Die Aufgabe
Gib die Zeilen vom Beginn der Zeilen bis einschließlich der Zeile mit "Looking at the screenshot, I should (1317, 529)." erneut wieder und benenne dabei "orange rectangle" in "blue rectangle" um. Alles Übrige bleibt unverändert.

Zeilen aus einer Datensammlung

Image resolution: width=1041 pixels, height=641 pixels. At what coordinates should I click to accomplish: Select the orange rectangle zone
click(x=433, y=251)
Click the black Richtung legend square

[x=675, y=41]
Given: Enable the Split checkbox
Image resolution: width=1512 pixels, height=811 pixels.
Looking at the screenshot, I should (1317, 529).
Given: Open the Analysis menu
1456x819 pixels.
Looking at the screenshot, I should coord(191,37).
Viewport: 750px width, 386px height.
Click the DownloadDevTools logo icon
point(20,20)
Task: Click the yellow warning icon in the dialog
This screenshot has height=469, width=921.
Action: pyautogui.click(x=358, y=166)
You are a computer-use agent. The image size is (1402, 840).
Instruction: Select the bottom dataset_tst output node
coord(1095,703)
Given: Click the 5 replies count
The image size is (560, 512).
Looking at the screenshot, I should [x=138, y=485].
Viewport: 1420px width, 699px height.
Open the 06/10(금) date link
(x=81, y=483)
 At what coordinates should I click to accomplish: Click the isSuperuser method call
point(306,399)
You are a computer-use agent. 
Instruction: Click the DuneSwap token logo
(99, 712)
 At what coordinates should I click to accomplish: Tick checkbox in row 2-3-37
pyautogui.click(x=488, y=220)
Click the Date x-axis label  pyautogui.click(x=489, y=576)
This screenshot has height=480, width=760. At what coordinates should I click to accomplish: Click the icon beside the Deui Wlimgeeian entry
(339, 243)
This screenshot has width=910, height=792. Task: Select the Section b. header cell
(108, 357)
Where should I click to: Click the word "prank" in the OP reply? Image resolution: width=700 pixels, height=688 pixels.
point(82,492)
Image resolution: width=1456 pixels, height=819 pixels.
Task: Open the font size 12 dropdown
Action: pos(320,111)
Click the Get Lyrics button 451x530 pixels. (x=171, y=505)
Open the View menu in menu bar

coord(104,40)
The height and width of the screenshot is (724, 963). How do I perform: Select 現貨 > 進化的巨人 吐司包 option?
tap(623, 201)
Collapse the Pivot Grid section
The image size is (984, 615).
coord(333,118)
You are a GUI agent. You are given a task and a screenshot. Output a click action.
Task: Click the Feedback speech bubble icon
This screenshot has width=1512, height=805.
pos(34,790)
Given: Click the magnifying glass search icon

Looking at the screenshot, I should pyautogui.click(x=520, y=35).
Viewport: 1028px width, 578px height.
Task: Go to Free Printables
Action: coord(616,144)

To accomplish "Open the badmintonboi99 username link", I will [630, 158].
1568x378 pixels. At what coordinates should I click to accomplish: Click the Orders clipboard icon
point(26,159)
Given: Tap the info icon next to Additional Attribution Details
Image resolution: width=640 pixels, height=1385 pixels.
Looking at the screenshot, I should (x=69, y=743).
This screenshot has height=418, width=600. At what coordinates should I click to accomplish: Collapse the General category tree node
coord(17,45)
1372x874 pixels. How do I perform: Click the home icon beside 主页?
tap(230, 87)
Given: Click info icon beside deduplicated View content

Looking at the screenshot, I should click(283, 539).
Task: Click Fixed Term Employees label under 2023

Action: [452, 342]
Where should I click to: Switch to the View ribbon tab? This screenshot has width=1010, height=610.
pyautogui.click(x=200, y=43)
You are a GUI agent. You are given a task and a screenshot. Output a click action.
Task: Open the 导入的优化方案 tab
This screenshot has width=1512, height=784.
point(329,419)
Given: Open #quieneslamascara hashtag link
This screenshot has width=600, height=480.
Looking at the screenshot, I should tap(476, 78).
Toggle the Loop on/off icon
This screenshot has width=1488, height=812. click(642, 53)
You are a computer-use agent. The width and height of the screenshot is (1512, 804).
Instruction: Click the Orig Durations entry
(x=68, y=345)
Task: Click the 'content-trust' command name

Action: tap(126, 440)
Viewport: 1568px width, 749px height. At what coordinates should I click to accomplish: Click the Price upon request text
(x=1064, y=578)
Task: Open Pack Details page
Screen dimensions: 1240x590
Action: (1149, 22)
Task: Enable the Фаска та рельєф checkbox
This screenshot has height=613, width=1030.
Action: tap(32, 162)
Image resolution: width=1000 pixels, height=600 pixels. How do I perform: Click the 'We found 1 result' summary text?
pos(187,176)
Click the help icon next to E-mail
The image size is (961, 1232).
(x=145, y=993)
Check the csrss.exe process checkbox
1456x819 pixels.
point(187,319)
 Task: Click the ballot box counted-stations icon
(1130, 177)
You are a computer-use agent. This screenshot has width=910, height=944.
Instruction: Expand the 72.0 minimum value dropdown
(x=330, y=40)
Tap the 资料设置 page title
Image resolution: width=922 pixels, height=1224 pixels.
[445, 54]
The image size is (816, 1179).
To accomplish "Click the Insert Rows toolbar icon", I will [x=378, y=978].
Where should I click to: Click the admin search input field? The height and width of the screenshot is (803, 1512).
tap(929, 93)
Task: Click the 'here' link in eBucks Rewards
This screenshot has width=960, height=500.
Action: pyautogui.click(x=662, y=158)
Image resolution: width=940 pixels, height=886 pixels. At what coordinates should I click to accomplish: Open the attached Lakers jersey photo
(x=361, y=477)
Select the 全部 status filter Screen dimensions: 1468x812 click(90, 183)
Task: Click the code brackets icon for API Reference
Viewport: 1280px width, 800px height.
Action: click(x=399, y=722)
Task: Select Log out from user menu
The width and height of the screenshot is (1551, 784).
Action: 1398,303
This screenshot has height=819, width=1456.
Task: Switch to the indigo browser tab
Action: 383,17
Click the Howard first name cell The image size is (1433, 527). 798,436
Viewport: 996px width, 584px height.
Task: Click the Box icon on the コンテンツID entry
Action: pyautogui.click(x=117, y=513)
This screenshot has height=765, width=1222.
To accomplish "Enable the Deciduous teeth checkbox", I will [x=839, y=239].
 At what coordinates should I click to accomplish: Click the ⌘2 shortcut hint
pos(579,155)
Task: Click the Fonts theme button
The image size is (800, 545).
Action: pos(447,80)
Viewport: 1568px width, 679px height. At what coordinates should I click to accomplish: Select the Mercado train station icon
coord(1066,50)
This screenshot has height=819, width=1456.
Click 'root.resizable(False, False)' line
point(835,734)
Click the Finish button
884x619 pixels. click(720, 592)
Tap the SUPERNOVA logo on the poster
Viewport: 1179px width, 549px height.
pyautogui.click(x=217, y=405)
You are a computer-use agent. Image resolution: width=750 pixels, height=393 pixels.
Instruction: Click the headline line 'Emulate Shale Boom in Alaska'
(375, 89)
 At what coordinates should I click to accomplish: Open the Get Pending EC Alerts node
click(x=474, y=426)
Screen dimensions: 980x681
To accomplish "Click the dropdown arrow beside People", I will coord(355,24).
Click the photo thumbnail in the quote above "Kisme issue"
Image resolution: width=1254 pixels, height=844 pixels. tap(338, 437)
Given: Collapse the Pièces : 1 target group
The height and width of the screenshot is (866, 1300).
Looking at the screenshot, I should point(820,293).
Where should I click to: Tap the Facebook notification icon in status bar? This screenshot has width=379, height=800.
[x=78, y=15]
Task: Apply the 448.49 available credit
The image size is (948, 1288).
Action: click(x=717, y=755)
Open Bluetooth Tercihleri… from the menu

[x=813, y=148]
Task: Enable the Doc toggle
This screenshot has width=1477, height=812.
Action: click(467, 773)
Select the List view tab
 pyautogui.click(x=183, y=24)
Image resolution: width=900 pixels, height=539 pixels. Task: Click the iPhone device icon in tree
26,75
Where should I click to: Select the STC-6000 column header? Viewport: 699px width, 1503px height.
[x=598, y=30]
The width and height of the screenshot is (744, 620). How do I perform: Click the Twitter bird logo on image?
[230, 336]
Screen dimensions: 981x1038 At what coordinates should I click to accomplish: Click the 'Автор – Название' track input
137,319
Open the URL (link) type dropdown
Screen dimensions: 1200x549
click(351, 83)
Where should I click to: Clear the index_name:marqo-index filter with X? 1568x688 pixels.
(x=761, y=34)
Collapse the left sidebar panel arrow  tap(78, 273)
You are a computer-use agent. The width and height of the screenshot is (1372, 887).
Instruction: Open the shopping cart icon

Ergebnis der Übung
Image resolution: width=1041 pixels, height=641 pixels. At what coordinates should I click to accomplish: Select the blue rectangle zone
click(x=433, y=251)
Click the black Richtung legend square

[x=675, y=41]
Given: Enable the Split checkbox
Image resolution: width=1512 pixels, height=811 pixels.
Looking at the screenshot, I should (1317, 529).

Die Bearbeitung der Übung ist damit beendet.